Subscribers to the CDx3 Notification Service received a detailed CDx3 Flash alert on Monday, July 13 regarding the KEY preferred stock conversion. Please check that message for more details regarding the KEY preferred stock conversion.

Since I am not familiar with your personal financial resources, goals or risk tolerance, I am not in a position to make suggestions regarding whether or not converting your KEY preferred stock shares is in your best interest. Consistent with the Posting Guidelines for this blog and to preserve the value of CDx3 Notification Service subscriptions, CDx3 Preferred Stock trading symbols are not provided here.

But for the benefit of non-subscribers who are reading this blog, here are some of the points to consider.

KEY has already raised the $1.8 billion in capital necessary to satisfy the regulatory requirements that came out of the bank stress tests. Their July 1 offer to convert, on a voluntary basis, shares of their five Retail Trust Preferred Stocks is not part of KEY’s regulatory capital generation program.

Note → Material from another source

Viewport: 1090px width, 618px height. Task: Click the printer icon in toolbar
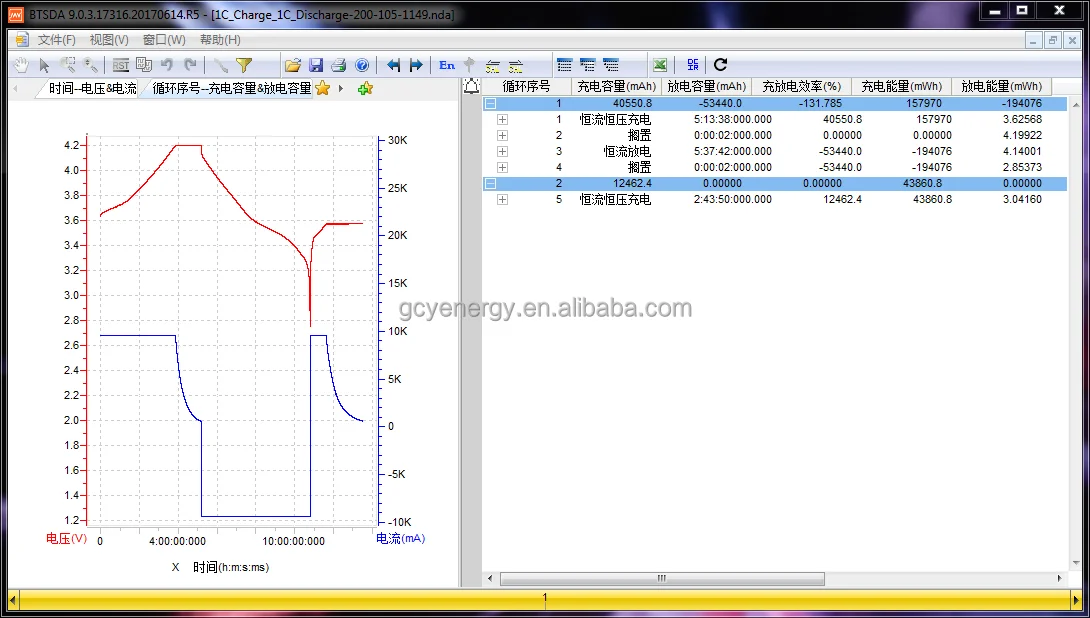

KEY made the comment in their July 1 announcement that only a portion of these five Retail Trust Preferreds would be expected to be converted in the exchange offer. This is very different from the Citigroup preferred stock conversion where Citi is intending on converting as many preferred stock shares as needed which may leave the market for some issues “illiquid” (not enough buyers and sellers left to trade).

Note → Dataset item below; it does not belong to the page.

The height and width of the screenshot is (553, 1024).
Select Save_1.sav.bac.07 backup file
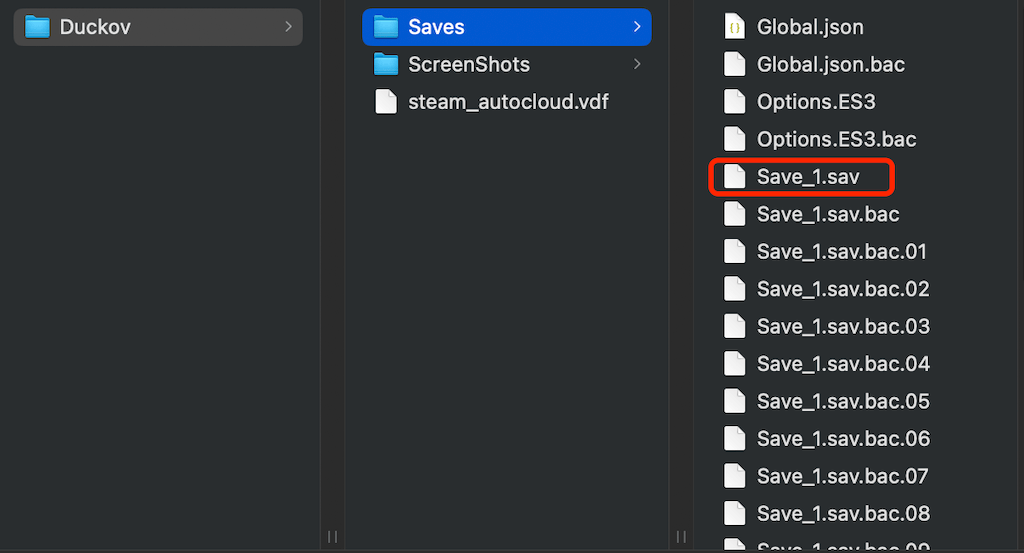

KEY will continue to pay the dividends on the Retail Trust Preferreds to shareholders who choose not to convert their shares.

On July 8, 2009 KEY announced the exchange ratio formula for these five Retail Trust Preferreds. The exchange ratio is a bit complex in that KEY offers a better ratio to shareholders who choose to convert their preferred stock shares prior to July 21. With one exception, KEY will exchange your Retail Trust Preferred shares at a ratio calculated by $22.00/$x prior to July 21 and $20.75/$x after July 21. The exceptional Retail Trust Preferred offers a higher dividend rate than the others so KEY is using a different exchange ratio calculation - $22.50/$x prior to July 21 and $21.25/$x after July 21. The value of $x is the average market price of KEY’s common stock for the five days prior to (but including) July 31, 2009.

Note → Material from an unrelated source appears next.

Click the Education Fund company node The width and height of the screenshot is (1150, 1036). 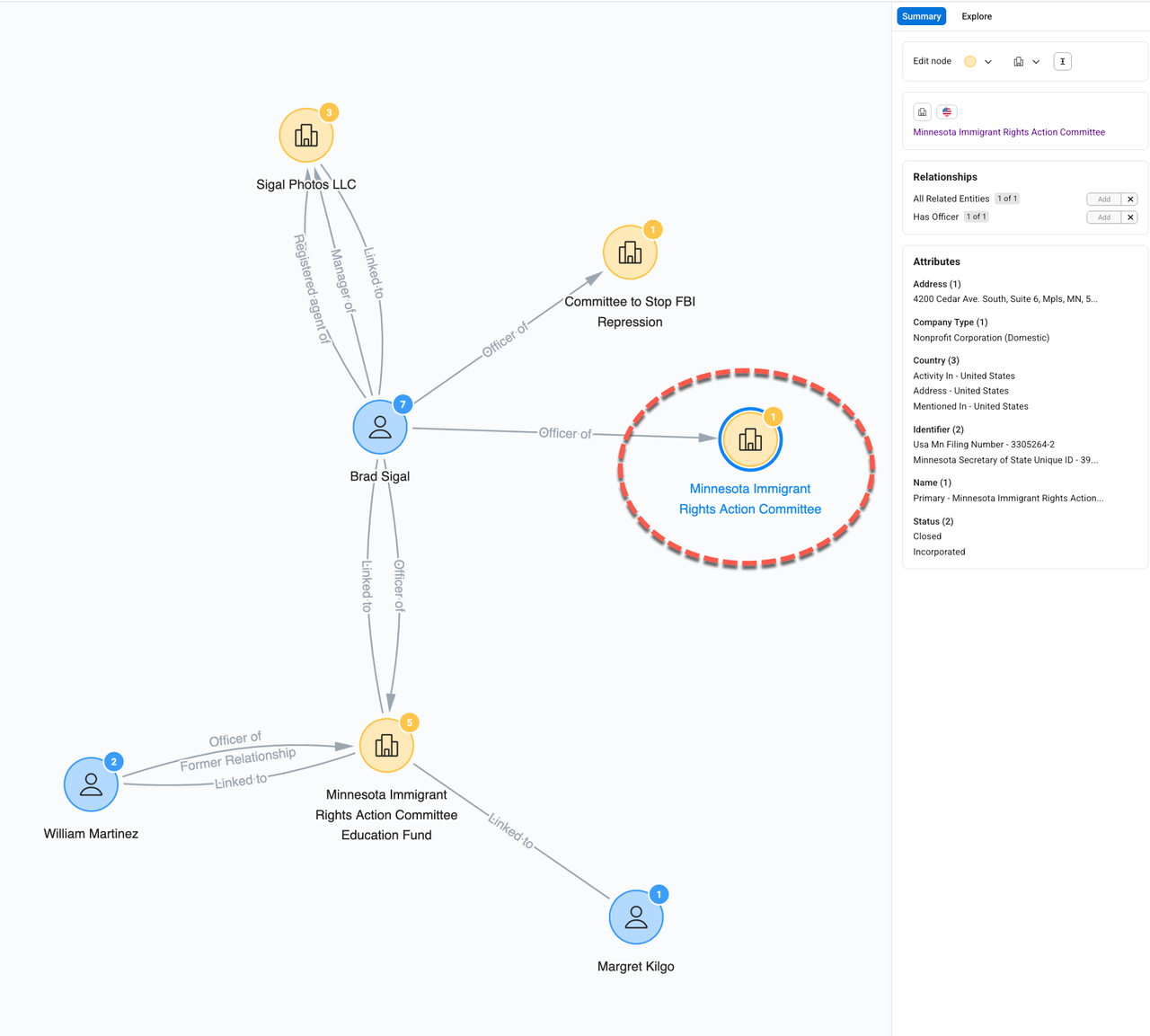[x=386, y=746]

Since KEY is going to continue paying the dividend on unconverted shares and they have declared that they are not concerned about your preferred stock shares become “illiquid,” the decision regarding whether or not to convert really comes down to whether or not you are satisfied with the continuing fixed quarterly dividend income generated by your Retail Trust Preferreds. KEY’s common stock pays next-to-no dividend at the moment but will realize a substantial capital gain should it return to its pre-credit crisis value.

Do you want to give up the continuing fixed quarterly dividend income generated by your preferred stock shares for a shot at realizing the potential capital gain of KEY’s common stock?

By converting your preferred shares to common, the risk is higher, but the return may be greater. This, of course, is a decision that only you can make.

Thanks again Rich.

Many Happy Returns.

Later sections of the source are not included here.